The rates still went up and up because money way poured, trickled and dripped away into Council and DCC managers' fads & nice-to-haves. Every "it's only $2500" and "Only $25000" and "it will increase tourism" - you get my drift? - every one of them is another insult to the ratepayers who are aware of how badly infrastructure has been neglected. The rates-spenders pin their hopes on dazzling the other people, the ones who are impressed with shiny trinkets and assertions that this is "Progress".

Funny really, my memories of her are as leader of a shambolic rabble whose entire decision making has been warped by a focus on ridding Dunedin of cars and other greens initiatives. Tens of millions wasted on bike ways while council ignored South Dunedin flooding and crumbling infrastructure.
She presided over the changes in city planning which previously looked at a balanced future for the city to the mess it is today - the blue dots are only the culmination of years of idiotic decisions by her and the town planners. If she really thinks the blue dots are a one off that just demonstarates how out of touch she was. And the mayor with her.

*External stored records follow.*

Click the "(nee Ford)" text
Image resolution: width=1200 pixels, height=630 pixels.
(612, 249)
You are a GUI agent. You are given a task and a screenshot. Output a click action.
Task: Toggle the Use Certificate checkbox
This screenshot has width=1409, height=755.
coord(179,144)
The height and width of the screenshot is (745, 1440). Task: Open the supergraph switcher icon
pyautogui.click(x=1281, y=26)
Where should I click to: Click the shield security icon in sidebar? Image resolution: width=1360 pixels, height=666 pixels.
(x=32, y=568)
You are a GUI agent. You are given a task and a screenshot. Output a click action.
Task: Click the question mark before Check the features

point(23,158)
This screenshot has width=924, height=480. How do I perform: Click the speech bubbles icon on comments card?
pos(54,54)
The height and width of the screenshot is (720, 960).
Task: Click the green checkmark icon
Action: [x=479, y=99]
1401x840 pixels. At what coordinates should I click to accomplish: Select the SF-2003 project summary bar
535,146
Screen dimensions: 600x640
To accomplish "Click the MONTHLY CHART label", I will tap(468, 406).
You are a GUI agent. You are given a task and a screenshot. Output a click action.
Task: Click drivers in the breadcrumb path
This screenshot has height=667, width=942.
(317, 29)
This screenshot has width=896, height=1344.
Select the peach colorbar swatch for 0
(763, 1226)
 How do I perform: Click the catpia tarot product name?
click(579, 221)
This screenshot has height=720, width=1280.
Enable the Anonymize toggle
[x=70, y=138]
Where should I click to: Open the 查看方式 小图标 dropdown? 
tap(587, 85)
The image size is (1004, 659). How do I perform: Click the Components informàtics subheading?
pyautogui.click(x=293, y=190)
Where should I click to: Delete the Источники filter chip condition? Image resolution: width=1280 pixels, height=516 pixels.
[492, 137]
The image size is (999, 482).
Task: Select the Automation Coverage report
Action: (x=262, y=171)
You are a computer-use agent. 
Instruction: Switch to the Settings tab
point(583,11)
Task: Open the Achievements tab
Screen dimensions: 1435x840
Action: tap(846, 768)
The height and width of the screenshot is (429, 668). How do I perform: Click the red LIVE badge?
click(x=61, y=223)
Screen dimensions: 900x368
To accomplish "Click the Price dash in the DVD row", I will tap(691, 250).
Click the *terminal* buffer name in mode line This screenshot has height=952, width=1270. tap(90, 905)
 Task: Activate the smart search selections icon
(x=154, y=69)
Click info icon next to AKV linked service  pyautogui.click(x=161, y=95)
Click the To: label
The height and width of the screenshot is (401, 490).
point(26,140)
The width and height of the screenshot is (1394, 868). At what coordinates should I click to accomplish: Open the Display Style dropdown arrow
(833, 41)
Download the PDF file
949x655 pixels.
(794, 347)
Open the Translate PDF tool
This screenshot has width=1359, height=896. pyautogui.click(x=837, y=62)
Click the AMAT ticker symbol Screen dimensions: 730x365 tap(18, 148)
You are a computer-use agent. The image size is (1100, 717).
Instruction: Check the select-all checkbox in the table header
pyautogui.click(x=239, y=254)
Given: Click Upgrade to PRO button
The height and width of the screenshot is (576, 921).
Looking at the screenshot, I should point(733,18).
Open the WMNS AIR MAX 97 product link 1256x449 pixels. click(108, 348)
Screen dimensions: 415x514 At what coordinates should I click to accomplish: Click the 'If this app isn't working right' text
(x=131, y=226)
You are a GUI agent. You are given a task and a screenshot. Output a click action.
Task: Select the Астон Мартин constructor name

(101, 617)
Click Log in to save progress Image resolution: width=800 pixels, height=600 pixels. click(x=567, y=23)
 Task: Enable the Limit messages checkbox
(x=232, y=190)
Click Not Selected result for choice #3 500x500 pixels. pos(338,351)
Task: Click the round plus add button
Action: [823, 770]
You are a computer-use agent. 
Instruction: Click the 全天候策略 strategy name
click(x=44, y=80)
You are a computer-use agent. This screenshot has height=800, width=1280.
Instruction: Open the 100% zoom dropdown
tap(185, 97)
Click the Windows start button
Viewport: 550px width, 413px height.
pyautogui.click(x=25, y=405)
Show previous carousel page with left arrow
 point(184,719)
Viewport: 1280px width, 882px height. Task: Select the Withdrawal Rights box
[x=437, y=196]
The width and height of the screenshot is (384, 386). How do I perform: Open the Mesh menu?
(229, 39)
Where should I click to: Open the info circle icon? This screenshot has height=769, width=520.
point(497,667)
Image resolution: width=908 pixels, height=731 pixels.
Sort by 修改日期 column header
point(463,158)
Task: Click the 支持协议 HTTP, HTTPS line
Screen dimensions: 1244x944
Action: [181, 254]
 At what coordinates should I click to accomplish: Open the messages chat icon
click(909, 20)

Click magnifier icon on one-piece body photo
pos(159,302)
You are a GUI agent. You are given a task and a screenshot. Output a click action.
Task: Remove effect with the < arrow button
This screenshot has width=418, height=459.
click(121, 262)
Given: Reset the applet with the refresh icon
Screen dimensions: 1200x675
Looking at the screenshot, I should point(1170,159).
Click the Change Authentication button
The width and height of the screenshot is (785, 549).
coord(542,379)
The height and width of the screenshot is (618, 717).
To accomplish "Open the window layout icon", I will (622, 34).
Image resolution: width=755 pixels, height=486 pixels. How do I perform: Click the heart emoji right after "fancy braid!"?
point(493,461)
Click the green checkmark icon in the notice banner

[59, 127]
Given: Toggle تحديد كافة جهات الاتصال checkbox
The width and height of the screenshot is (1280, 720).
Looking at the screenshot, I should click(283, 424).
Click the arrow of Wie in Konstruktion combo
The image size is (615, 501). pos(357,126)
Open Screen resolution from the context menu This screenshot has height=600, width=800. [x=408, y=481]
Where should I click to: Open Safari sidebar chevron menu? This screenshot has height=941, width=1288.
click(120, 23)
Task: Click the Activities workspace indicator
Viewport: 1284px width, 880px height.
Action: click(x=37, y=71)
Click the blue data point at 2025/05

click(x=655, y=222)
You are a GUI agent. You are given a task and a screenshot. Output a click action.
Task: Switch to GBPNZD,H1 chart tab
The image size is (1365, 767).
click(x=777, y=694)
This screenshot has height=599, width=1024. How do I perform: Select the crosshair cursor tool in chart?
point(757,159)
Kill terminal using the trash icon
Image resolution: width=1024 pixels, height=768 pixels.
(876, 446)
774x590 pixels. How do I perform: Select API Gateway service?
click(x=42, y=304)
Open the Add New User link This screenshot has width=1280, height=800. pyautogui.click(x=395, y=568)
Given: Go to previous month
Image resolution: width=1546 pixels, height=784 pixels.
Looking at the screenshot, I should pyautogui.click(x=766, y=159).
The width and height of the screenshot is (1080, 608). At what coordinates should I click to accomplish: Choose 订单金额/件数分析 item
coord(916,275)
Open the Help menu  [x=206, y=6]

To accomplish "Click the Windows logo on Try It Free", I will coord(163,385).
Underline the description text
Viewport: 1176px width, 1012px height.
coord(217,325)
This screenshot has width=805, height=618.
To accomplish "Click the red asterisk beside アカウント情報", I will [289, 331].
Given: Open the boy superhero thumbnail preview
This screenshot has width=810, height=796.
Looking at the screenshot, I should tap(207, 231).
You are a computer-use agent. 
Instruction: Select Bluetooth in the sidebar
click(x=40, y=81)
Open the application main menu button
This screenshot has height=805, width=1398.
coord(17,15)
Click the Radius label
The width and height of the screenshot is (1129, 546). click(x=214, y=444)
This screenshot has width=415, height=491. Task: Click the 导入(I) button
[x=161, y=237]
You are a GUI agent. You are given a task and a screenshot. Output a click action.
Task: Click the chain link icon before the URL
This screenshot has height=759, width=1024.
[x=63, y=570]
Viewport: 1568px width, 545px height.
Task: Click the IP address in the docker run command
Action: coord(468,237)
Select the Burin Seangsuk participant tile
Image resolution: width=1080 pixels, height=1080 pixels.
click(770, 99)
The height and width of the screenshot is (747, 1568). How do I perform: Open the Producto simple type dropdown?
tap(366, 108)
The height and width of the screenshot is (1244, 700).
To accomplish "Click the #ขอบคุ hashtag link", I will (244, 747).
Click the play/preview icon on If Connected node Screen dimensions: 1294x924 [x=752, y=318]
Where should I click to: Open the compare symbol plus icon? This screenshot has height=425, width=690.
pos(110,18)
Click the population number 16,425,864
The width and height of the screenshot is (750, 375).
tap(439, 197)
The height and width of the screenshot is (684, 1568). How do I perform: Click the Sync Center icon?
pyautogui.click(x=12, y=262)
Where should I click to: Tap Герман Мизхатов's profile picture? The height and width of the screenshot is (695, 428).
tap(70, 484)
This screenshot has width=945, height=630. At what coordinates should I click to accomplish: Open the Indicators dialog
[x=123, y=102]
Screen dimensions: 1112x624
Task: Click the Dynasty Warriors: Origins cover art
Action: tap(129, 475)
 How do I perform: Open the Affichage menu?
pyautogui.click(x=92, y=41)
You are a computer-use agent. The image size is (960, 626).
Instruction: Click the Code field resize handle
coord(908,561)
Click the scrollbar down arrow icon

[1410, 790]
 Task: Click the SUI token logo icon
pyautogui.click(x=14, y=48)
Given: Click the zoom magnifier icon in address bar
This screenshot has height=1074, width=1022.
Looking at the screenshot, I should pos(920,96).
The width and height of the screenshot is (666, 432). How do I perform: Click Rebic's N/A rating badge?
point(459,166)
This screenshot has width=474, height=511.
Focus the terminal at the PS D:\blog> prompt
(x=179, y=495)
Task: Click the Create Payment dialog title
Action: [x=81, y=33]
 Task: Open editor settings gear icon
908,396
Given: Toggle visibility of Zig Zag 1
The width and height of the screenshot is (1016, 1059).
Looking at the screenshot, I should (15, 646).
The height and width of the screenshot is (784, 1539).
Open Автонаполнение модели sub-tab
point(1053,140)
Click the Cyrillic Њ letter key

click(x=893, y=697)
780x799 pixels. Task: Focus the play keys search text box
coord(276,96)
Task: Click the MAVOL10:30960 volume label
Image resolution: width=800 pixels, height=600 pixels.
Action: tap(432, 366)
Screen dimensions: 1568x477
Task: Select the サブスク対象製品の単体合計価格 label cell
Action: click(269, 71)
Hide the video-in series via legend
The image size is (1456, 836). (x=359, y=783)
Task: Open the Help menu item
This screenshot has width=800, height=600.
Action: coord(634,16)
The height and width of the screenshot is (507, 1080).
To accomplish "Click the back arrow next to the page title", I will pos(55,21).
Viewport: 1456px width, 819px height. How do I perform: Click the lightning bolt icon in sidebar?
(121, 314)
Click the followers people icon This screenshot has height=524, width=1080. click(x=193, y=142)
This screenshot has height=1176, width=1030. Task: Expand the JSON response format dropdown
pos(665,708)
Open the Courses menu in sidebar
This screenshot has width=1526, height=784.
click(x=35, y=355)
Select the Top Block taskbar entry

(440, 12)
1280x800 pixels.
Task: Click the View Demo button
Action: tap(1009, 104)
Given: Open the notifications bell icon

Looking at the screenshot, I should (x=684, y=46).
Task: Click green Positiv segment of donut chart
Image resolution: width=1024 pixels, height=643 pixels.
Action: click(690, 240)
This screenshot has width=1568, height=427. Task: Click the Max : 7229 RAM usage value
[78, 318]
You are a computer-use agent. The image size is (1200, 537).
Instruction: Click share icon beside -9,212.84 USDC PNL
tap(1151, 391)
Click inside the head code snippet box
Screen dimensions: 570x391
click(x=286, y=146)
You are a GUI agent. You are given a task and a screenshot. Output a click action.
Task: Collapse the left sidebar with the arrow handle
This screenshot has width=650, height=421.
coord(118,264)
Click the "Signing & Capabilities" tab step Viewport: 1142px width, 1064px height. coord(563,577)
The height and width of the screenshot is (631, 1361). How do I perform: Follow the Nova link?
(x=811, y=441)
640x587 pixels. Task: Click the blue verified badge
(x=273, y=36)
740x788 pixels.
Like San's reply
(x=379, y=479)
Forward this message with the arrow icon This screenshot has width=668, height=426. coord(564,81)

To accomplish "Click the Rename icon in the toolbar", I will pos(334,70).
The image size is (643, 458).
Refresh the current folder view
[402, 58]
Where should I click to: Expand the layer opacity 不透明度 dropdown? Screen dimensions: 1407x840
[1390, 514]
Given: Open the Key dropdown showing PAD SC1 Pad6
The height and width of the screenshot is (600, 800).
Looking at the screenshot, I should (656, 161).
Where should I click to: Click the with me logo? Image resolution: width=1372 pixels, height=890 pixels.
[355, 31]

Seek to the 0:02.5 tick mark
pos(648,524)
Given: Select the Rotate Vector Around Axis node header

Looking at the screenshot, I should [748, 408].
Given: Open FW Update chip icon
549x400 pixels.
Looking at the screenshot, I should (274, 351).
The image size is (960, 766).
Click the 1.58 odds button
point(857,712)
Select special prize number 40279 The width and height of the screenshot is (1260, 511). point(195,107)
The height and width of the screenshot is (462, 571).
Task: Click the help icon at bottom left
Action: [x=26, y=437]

Overrall I consider her 10 years to be an abject failure.
I only hope her replacement is not a greens zealot, but I doubt it.

Dunedin is so engaged with municipal life, some went spare over dots in the Road. Dots.

You may consider her tenure an abject failure, I may consider it assertive, particularly in the face of Cr bullying. That's of no consequence. We're not in any kind of governance.

Really, a curmudgeonly farewell.

"as the city’s top public servant"
Yeah, I think that's a bit of a stretch! There a scant few executives at the DCC who consider themselves 'servants' ...More likely School Masters for naughty Dunedin residents.

Sue doesn't get it. How do you get having a "white willie was the only qualification needed" from "No white males need apply". It means the exact opposite - that in this age of woke outrage and political correctness, that the role CANNOT be given to a white male because he's only there due to white male privilege. You have missed this by a wide margin Sue.

The knockers are simply stunning. I wish we could sit them down and put the spotlight on their lives and air them publicly. Then set them free and analyse their work in the press. Not a single one would come out anywhere near as successful as Dr Bidrose in anything that they have ever done, but away they yap thinking that they are and waiting on their next victim.

Don't let the door hit you when you go through it. Just got to get rid of Aaron now and the rest of the 'yes men' - apart from a couple who have a brain.